Write the lines from the one containing "The image size" through the one containing "highlights-slider-knob is located" as a JSON list of strings, one string per line, skipping blank lines. Leave the pictures out.

+++

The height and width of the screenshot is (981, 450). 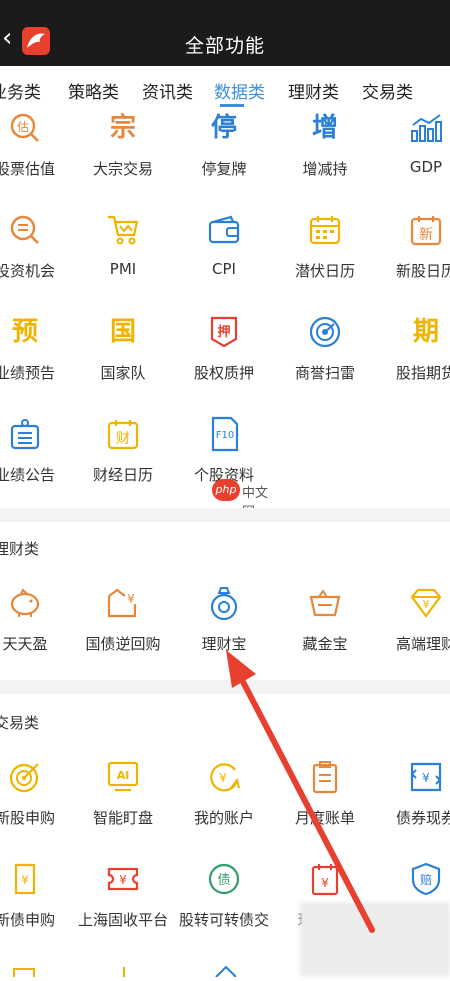 I want to click on grid-item-label: 新股日历, so click(x=422, y=271).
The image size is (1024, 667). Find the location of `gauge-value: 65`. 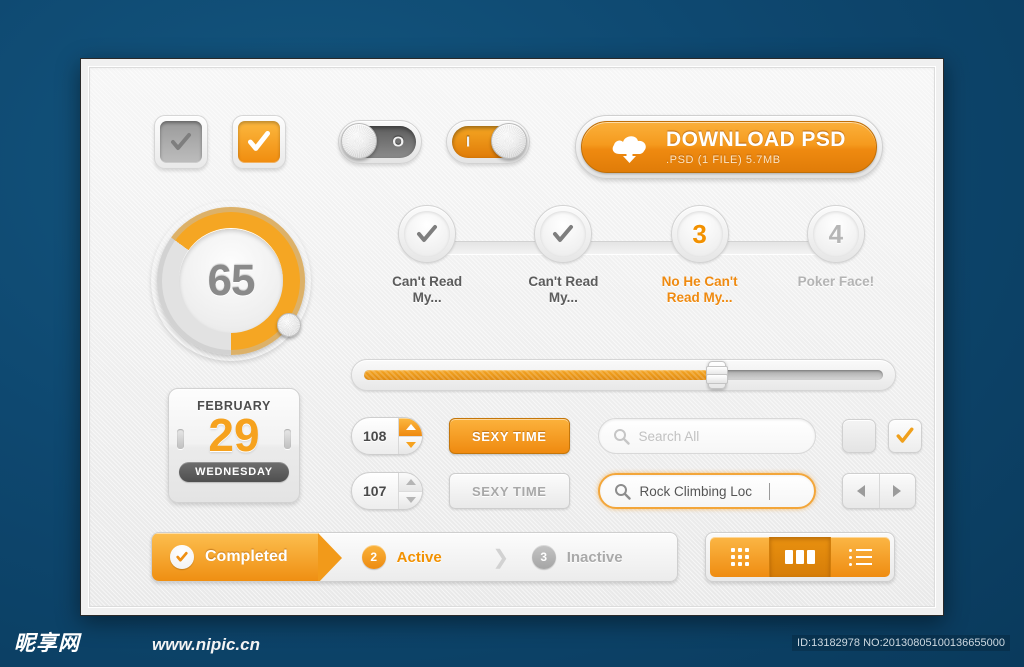

gauge-value: 65 is located at coordinates (232, 280).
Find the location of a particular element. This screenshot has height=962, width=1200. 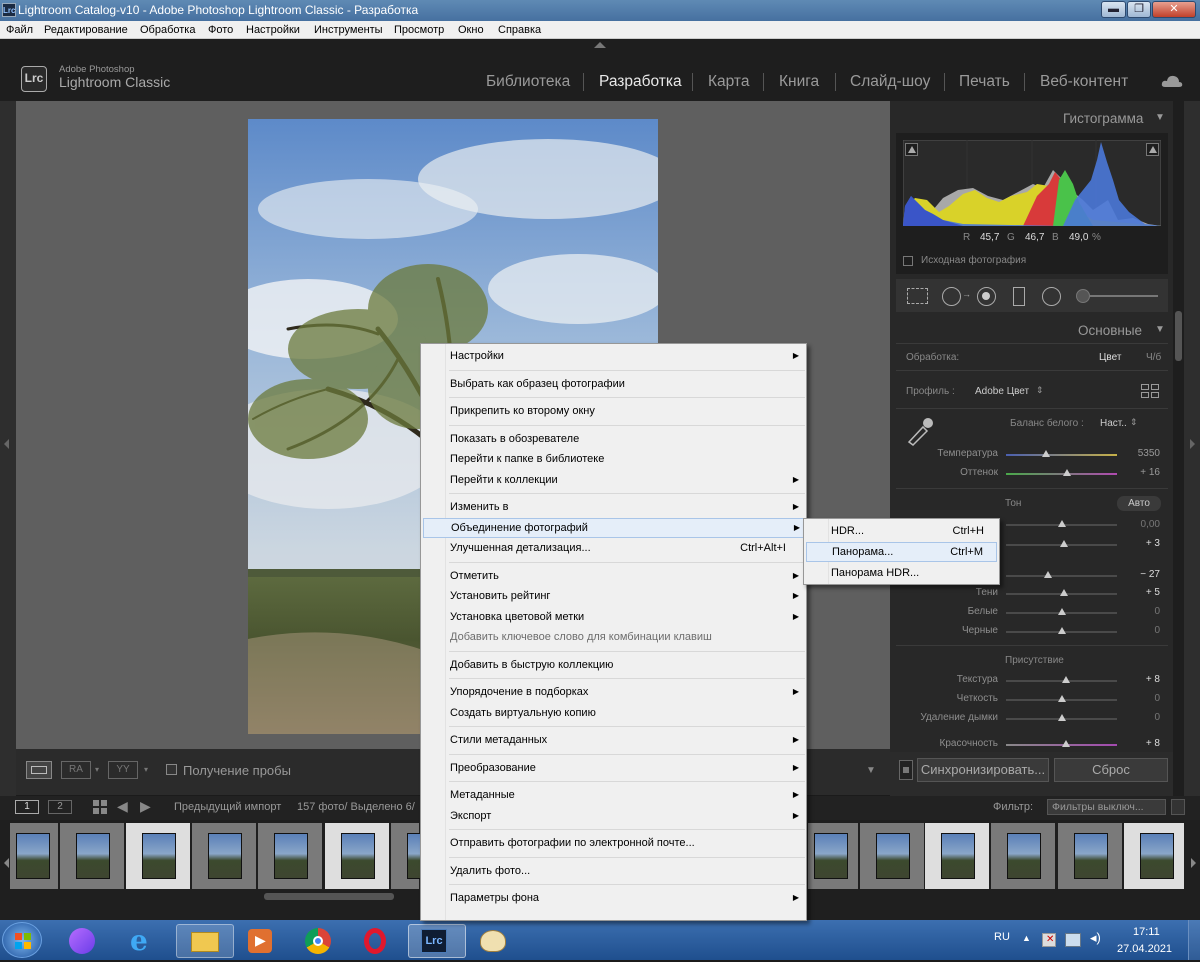

highlights-slider-knob is located at coordinates (1048, 574).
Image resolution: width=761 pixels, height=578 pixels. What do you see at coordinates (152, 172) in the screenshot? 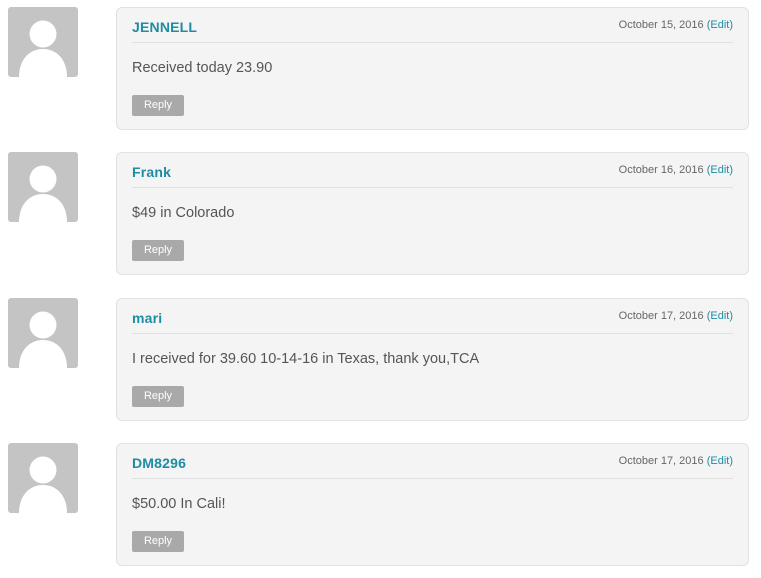
I see `comment-author-link: Frank` at bounding box center [152, 172].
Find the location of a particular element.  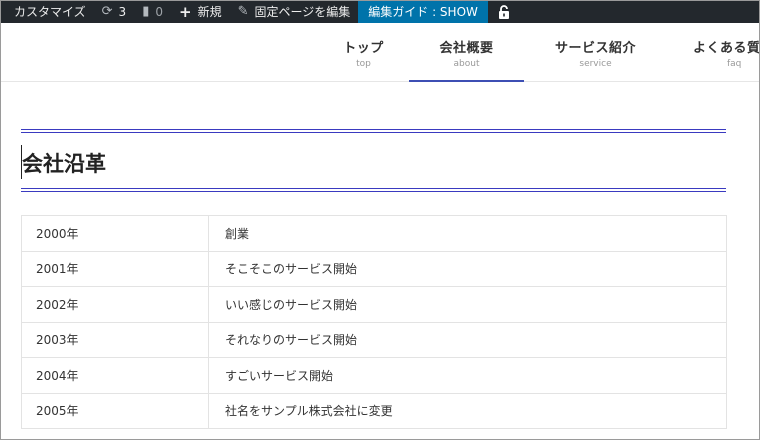

nav-item-sublabel: about is located at coordinates (466, 64).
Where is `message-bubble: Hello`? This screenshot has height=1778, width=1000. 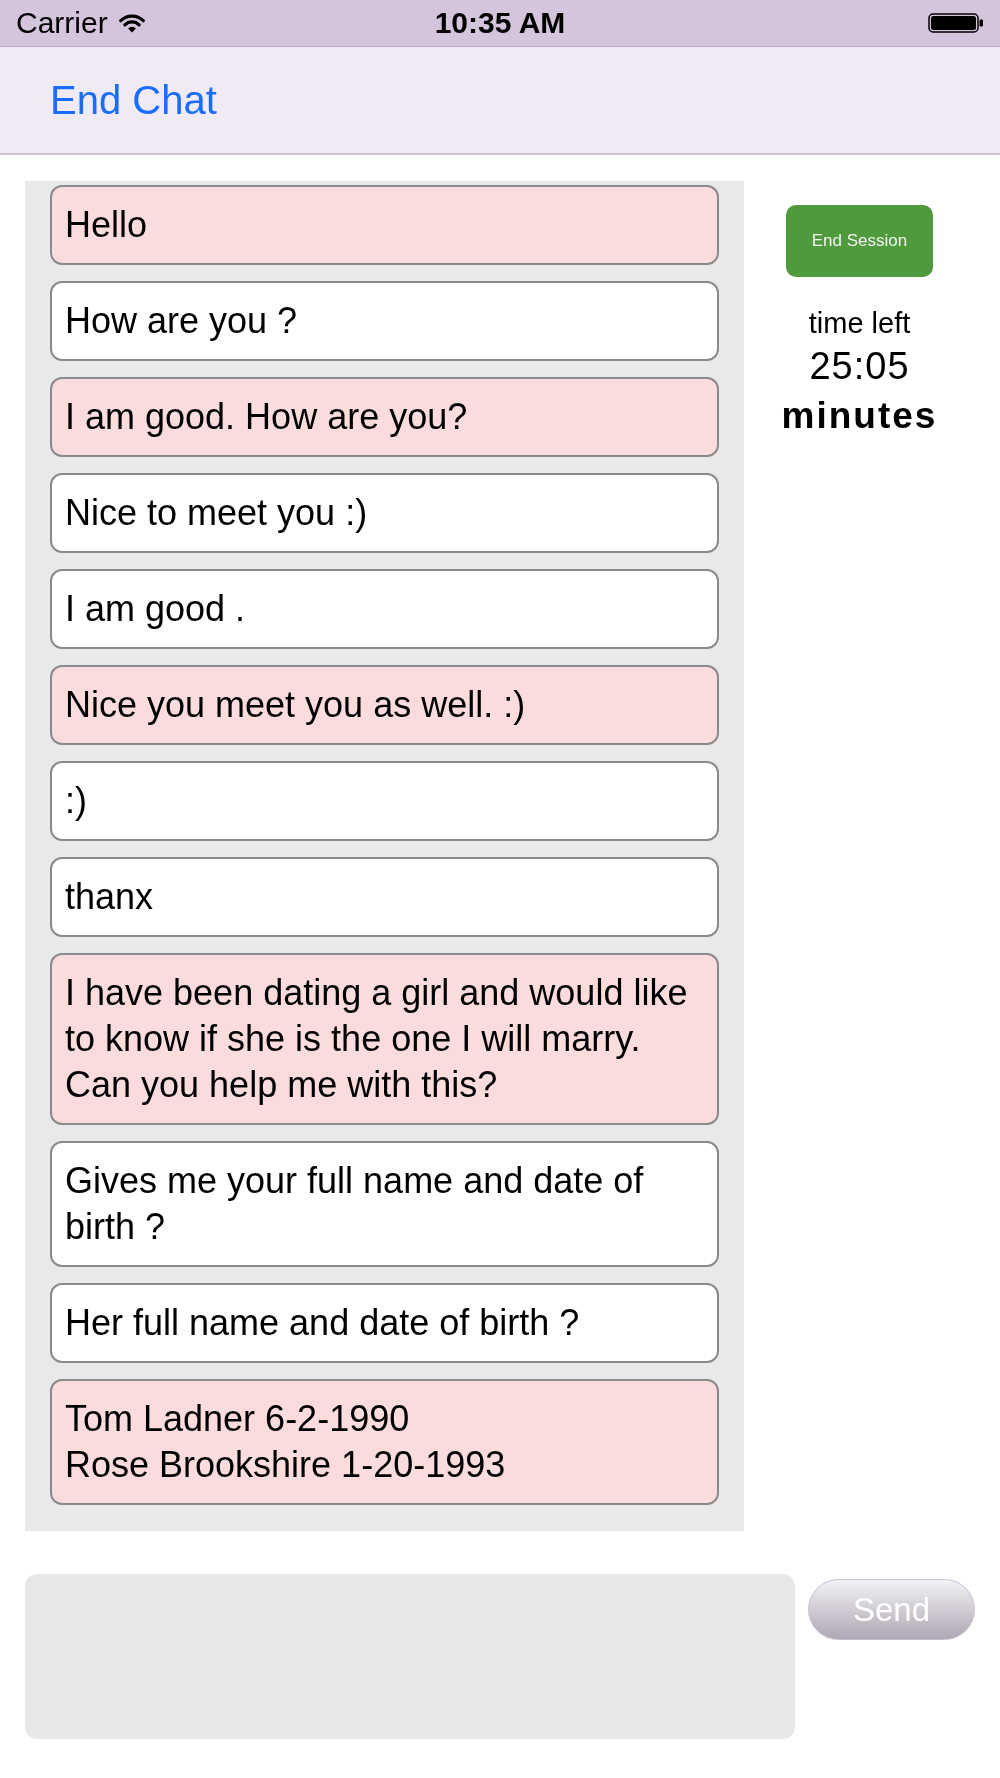
message-bubble: Hello is located at coordinates (384, 225).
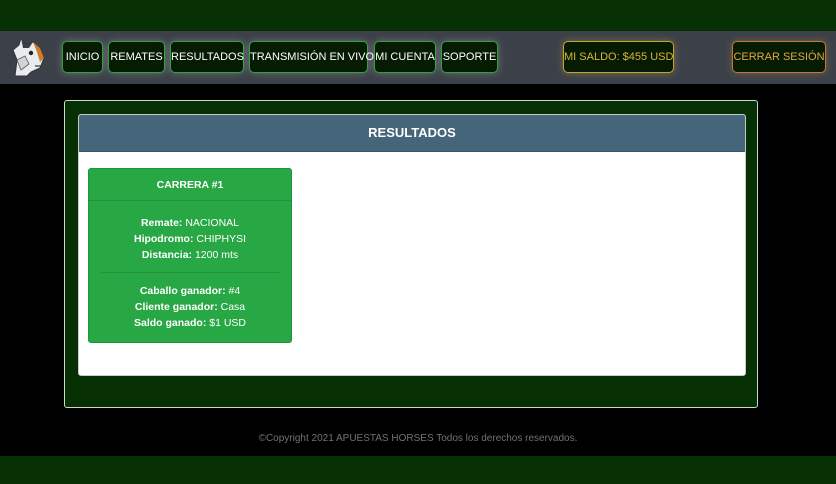 This screenshot has height=484, width=836. I want to click on distancia-value: 1200 mts, so click(216, 255).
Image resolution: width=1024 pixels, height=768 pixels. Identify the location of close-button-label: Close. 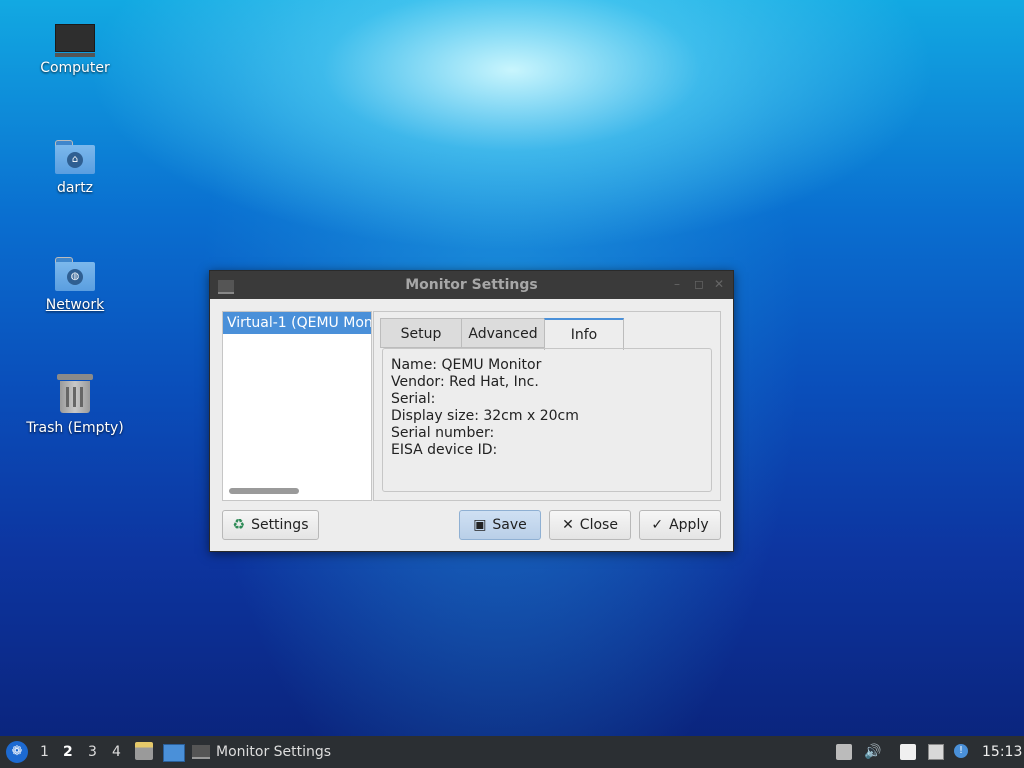
(598, 525).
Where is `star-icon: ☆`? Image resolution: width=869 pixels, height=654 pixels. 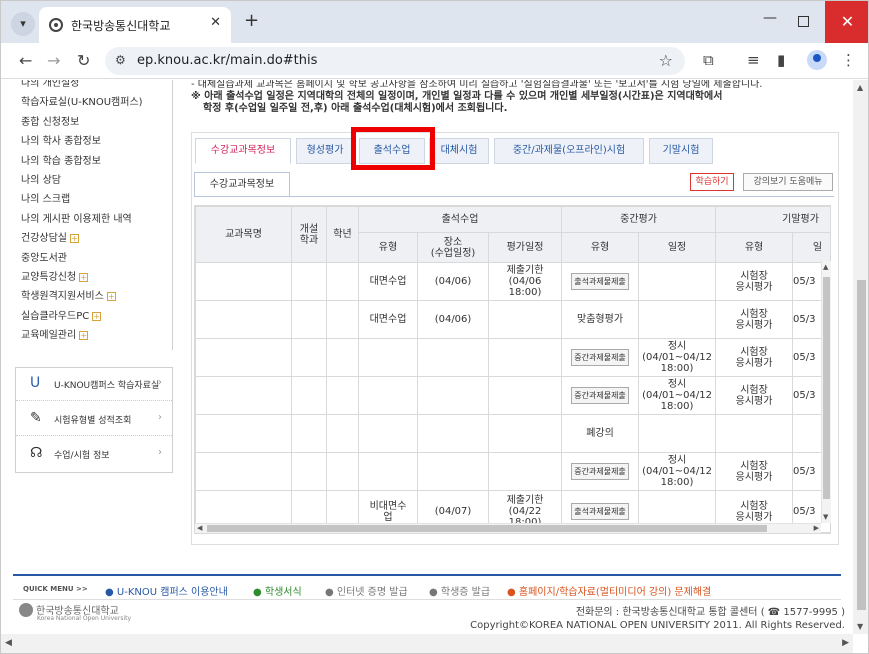 star-icon: ☆ is located at coordinates (666, 60).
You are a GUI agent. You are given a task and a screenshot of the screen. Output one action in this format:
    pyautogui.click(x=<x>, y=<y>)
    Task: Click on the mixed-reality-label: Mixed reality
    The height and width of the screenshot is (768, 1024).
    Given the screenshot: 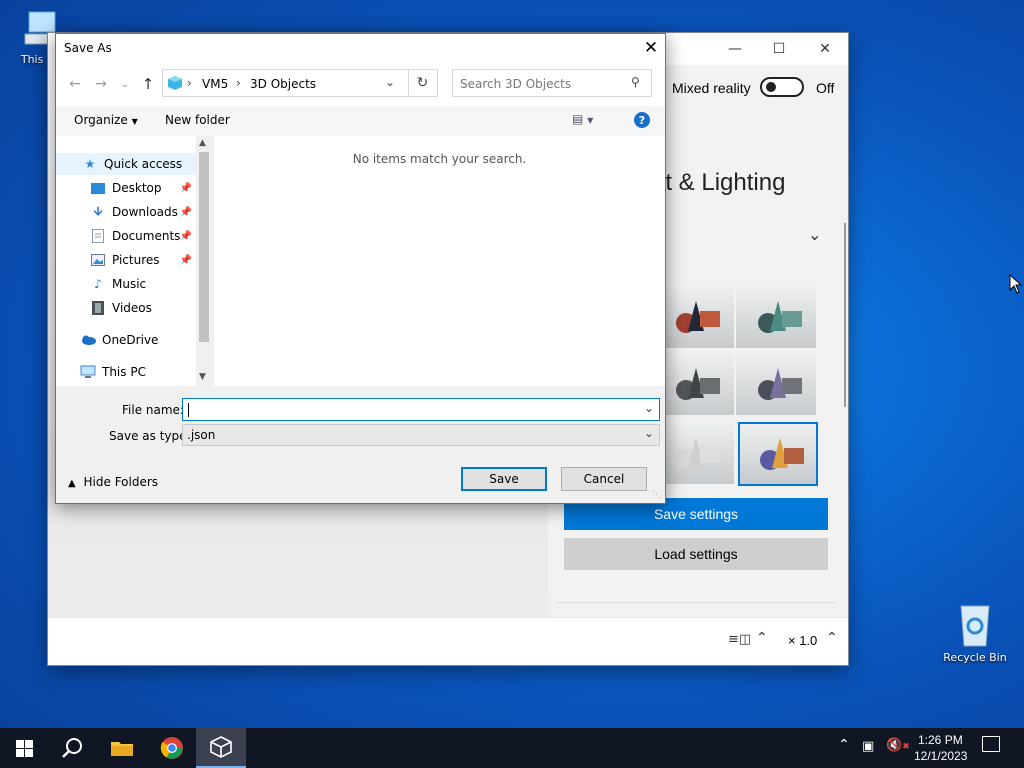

+++

**ANSWER FOR THE TASK:**
[
  "The image size is (1024, 667). Find the location of `gauge-value: 65`. ",
  "gauge-value: 65 is located at coordinates (232, 280).",
  "Find the location of a particular element. This screenshot has height=962, width=1200. ",
  "highlights-slider-knob is located at coordinates (1048, 574)."
]